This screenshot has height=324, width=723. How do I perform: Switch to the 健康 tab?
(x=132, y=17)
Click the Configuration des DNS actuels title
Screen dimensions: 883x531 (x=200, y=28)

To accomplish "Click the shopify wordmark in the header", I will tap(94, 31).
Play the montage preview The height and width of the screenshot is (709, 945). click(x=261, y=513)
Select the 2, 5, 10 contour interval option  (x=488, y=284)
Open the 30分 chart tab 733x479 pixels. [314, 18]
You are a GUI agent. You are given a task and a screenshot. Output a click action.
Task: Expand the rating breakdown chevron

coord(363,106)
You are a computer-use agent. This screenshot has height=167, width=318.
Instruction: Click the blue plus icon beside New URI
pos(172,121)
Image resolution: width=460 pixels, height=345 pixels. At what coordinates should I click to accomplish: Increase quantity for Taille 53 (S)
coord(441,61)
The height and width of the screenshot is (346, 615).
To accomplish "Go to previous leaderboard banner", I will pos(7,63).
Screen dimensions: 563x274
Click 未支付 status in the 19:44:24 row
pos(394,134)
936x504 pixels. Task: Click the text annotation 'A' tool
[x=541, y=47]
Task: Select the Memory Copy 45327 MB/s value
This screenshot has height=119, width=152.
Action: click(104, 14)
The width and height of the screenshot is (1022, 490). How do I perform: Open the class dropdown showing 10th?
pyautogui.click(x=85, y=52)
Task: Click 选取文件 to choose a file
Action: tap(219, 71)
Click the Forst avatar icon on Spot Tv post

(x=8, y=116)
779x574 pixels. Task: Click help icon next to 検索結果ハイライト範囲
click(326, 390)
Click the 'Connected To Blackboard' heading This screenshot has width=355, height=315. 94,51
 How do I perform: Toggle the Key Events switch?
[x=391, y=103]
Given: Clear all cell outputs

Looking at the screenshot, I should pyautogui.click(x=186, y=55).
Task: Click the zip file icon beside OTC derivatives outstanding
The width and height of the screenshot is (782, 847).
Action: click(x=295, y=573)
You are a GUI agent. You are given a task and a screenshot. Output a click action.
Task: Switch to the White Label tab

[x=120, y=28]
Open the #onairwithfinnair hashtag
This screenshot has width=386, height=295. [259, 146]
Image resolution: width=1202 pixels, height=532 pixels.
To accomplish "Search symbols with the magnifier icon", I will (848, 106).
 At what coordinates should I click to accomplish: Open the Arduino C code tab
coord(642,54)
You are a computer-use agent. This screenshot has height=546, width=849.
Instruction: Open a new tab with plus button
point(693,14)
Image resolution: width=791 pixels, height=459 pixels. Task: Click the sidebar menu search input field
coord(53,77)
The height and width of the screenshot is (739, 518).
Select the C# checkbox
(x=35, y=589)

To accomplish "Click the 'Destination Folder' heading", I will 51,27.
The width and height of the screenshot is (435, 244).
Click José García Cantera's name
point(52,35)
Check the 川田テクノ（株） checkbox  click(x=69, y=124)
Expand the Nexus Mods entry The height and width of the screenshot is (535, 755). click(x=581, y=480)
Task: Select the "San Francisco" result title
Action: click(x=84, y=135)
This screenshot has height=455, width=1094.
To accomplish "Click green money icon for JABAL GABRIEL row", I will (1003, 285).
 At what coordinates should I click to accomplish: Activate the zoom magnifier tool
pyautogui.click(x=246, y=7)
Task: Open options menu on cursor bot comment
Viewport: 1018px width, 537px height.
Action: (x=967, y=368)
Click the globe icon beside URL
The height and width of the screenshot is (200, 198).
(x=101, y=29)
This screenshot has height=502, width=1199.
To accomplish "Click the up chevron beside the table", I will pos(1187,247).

> _EXERCISE PROMPT_
Please output the complete set of records above without any alteration.

> _RESPONSE AREA_
This screenshot has height=324, width=723. How do I perform: Switch to the 健康 tab?
(x=132, y=17)
Click the Configuration des DNS actuels title
Screen dimensions: 883x531 (x=200, y=28)

To accomplish "Click the shopify wordmark in the header", I will tap(94, 31).
Play the montage preview The height and width of the screenshot is (709, 945). click(x=261, y=513)
Select the 2, 5, 10 contour interval option  (x=488, y=284)
Open the 30分 chart tab 733x479 pixels. [314, 18]
You are a GUI agent. You are given a task and a screenshot. Output a click action.
Task: Expand the rating breakdown chevron

coord(363,106)
You are a computer-use agent. This screenshot has height=167, width=318.
Instruction: Click the blue plus icon beside New URI
pos(172,121)
Image resolution: width=460 pixels, height=345 pixels. At what coordinates should I click to accomplish: Increase quantity for Taille 53 (S)
coord(441,61)
The height and width of the screenshot is (346, 615).
To accomplish "Go to previous leaderboard banner", I will pos(7,63).
Screen dimensions: 563x274
Click 未支付 status in the 19:44:24 row
pos(394,134)
936x504 pixels. Task: Click the text annotation 'A' tool
[x=541, y=47]
Task: Select the Memory Copy 45327 MB/s value
This screenshot has height=119, width=152.
Action: click(104, 14)
The width and height of the screenshot is (1022, 490). How do I perform: Open the class dropdown showing 10th?
pyautogui.click(x=85, y=52)
Task: Click 选取文件 to choose a file
Action: tap(219, 71)
Click the Forst avatar icon on Spot Tv post

(x=8, y=116)
779x574 pixels. Task: Click help icon next to 検索結果ハイライト範囲
click(326, 390)
Click the 'Connected To Blackboard' heading This screenshot has width=355, height=315. 94,51
 How do I perform: Toggle the Key Events switch?
[x=391, y=103]
Given: Clear all cell outputs

Looking at the screenshot, I should pyautogui.click(x=186, y=55).
Task: Click the zip file icon beside OTC derivatives outstanding
The width and height of the screenshot is (782, 847).
Action: click(x=295, y=573)
You are a GUI agent. You are given a task and a screenshot. Output a click action.
Task: Switch to the White Label tab

[x=120, y=28]
Open the #onairwithfinnair hashtag
This screenshot has width=386, height=295. [259, 146]
Image resolution: width=1202 pixels, height=532 pixels.
To accomplish "Search symbols with the magnifier icon", I will (848, 106).
 At what coordinates should I click to accomplish: Open the Arduino C code tab
coord(642,54)
You are a computer-use agent. This screenshot has height=546, width=849.
Instruction: Open a new tab with plus button
point(693,14)
Image resolution: width=791 pixels, height=459 pixels. Task: Click the sidebar menu search input field
coord(53,77)
The height and width of the screenshot is (739, 518).
Select the C# checkbox
(x=35, y=589)

To accomplish "Click the 'Destination Folder' heading", I will 51,27.
The width and height of the screenshot is (435, 244).
Click José García Cantera's name
point(52,35)
Check the 川田テクノ（株） checkbox  click(x=69, y=124)
Expand the Nexus Mods entry The height and width of the screenshot is (535, 755). click(x=581, y=480)
Task: Select the "San Francisco" result title
Action: click(x=84, y=135)
This screenshot has height=455, width=1094.
To accomplish "Click green money icon for JABAL GABRIEL row", I will (1003, 285).
 At what coordinates should I click to accomplish: Activate the zoom magnifier tool
pyautogui.click(x=246, y=7)
Task: Open options menu on cursor bot comment
Viewport: 1018px width, 537px height.
Action: (x=967, y=368)
Click the globe icon beside URL
The height and width of the screenshot is (200, 198).
(x=101, y=29)
This screenshot has height=502, width=1199.
To accomplish "Click the up chevron beside the table", I will pos(1187,247).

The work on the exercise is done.